At present in our facility, for each patient with ATTRwt CA, there is discussion among several physicians about whether to start tafamidis treatment with consideration of various factors including patient’s age, disease severity or progression, patient’s willingness, patient’s frailty and comorbidities. Consequently, more than half of patients who had a diagnosis of ATTRwt CA were not actually administered tafamidis treatment in clinical practice.

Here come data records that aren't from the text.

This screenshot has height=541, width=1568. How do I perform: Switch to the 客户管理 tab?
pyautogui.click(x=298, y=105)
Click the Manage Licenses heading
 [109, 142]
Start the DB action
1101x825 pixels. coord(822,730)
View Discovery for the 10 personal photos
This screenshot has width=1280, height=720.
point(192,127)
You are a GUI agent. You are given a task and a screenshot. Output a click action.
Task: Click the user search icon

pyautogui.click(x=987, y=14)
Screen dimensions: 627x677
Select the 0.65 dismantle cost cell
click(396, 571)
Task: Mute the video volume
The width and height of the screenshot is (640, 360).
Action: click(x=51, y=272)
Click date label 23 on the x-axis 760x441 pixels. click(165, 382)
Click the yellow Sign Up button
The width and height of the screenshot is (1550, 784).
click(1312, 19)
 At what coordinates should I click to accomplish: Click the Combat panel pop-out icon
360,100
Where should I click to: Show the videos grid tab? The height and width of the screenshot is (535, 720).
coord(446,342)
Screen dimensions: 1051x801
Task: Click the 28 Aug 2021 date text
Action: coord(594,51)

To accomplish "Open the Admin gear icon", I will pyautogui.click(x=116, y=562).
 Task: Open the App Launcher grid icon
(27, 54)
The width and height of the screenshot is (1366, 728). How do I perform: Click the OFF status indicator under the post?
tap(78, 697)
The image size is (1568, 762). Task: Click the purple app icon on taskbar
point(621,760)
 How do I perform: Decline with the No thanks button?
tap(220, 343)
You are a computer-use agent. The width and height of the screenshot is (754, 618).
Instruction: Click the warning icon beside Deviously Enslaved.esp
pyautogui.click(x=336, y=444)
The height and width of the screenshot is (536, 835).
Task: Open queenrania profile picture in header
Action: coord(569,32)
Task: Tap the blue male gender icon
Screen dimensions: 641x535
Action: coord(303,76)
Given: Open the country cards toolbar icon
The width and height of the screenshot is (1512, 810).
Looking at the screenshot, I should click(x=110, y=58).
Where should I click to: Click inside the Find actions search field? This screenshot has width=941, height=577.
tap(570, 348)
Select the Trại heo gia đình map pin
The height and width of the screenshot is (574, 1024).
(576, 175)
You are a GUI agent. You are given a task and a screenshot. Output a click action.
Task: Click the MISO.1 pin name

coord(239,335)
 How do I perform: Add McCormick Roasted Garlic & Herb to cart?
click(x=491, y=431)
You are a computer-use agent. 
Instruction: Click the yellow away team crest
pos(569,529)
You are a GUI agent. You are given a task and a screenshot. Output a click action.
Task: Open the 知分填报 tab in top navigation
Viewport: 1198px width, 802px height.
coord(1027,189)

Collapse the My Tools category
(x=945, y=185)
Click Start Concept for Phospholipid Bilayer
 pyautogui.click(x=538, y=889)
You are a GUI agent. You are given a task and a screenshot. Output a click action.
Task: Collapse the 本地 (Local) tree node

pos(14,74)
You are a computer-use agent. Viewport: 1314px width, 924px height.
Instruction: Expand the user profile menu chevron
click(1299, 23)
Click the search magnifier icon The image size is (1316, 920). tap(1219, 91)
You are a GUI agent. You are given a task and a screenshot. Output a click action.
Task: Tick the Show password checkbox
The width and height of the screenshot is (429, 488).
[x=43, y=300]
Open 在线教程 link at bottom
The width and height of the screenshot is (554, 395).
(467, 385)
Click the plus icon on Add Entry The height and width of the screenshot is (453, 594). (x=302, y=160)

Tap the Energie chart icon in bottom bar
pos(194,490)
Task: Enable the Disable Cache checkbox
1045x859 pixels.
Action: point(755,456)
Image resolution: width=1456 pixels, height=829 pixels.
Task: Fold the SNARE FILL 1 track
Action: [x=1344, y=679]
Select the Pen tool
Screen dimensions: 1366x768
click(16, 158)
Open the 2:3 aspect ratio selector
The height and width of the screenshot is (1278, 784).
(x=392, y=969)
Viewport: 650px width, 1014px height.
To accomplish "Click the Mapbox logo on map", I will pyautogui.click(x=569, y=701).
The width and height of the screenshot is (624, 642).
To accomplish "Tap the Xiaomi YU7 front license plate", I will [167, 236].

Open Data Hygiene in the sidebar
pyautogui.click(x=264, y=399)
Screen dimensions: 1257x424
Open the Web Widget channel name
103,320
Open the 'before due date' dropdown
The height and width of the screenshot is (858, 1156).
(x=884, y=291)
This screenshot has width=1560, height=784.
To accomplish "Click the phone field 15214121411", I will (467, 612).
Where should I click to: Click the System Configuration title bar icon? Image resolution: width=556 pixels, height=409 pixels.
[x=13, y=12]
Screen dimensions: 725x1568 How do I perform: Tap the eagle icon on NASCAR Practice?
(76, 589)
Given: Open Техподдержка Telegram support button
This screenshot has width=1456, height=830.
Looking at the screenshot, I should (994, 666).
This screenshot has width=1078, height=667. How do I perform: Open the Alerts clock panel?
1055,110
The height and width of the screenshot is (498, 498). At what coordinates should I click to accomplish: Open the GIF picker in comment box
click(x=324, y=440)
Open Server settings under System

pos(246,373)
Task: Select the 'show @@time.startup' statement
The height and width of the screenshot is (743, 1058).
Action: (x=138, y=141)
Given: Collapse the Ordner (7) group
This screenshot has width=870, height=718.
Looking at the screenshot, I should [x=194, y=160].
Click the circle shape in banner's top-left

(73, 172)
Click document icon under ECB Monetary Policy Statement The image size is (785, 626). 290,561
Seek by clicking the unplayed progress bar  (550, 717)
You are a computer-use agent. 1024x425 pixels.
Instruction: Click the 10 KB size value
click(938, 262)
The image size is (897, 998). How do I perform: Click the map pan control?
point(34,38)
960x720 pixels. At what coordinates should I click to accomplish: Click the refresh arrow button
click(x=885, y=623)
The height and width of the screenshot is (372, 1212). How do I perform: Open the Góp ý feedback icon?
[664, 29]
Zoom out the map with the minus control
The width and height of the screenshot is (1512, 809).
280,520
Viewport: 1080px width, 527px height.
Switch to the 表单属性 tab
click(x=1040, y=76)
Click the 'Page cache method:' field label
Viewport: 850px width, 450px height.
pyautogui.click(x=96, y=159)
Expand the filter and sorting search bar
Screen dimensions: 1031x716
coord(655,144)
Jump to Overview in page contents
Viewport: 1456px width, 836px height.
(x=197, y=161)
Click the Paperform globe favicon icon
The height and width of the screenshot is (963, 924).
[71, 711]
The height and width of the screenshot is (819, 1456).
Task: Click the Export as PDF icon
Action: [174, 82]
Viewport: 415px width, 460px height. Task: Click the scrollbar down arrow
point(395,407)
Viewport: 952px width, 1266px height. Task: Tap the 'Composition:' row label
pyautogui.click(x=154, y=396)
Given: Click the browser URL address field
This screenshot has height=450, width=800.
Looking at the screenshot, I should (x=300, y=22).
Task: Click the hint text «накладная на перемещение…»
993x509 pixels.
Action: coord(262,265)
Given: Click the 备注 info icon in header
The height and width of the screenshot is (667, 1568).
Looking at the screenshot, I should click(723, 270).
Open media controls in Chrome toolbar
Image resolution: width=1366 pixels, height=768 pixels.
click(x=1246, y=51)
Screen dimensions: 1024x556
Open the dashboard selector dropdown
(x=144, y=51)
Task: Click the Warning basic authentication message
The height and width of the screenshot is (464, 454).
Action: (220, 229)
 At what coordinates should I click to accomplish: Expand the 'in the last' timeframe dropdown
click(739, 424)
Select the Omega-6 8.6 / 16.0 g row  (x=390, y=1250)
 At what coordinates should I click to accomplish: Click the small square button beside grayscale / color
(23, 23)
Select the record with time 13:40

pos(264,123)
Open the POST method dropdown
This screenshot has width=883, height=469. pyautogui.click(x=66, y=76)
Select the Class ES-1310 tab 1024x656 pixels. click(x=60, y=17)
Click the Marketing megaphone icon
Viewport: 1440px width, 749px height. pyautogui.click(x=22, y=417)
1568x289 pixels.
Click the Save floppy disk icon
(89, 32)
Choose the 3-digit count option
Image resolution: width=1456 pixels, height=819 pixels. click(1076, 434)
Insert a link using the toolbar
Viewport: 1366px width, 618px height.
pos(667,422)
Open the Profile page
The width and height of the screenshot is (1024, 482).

In consideration of more appropriate patient selection for tafamidis treatment, we focused on the result of the ATTR-ACT trial in which a beneficial effect of tafamidis treatment on mortality was seen after 18 months.10 Therefore, tafamidis treatment would be desirable for patients who are expected survive for at least 2 years. Recently, we reported that a low serum albumin level (≤3.75 g/dL), an elevated hs-cTnT level (>0.086 ng/mL), and reduced LVEF (<50%) were associated with 2-year mortality in patients with ATTRwt CA.9 Patients with these 3 risk factors had a poor prognosis, with an estimated 2-year survival rate of 11%, whereas patients with no more than 2 risk factors had an estimated 2-year survival rate of 86%. In the present study, 3 patients died within 2 years from the start of the tafamidis treatment period and each of them had 1, 2, and 3 of the above 3 risk factors. Further studies on other more accurate predictors of medium-term mortality and predictors for identifying patients with the potential to benefit most from tafamidis treatment are needed in the future.

Study Limitations

The limitations of the present study include its single-center design, relatively low number of patients and short observation period. More data with a long follow-up duration involving larger patient groups are needed. Second, this study was not a randomized control trial, but a retrospective cohort study; however, this study provides detailed data for clinical physicians and will be useful for managing a treatment plan for patients with ATTRwt CA in Japan. Third, TTR genetic data were not obtained in all cases. In some patients who did not receive tafamidis treatment, instead of excluding patients with hereditary transthyretin amyloidosis by genetic testing, clinical presentation at an advanced age without signs indicative of amyloid polyneuropathy and family history of amyloidosis supported the diagnosis. Finally, in patients who did not receive tafamidis treatment, sufficient follow-up serial data were lacking in this retrospective study.

Conclusions

This study reported the early experience of tafamidis treatment for Japanese patients with ATTRwt CA. Tafamidis treatment seemed to be safe and might maintain the cardiac status in our patient cohort with ATTRwt CA with a short follow-up duration. In contrast, about half of the patients with ATTRwt CA were not administered tafamidis treatment for various reasons in real-world clinical practice. Further examinations are required to establish the standard criteria of patient selection for tafamidis treatment and to evaluate long-term safety and efficacy of this drug.

Sources of Funding

This work was supported, in part, by a research grant from the Japan Society for the Promotion of Science (18k08078; to H.K.).

Disclosures

T.K., H.K. have received consulting fees or honoraria and remuneration for lectures from Pfizer Japan Inc. The remaining authors have no conflicts of interest to declare.

H.K. is a member of Circulation Journal’s Editorial Team.

IRB Information

This study was approved by the Ethics Committee on Medical Research of Kochi Medical School (Reference no. ERB-002528, ERB-103944).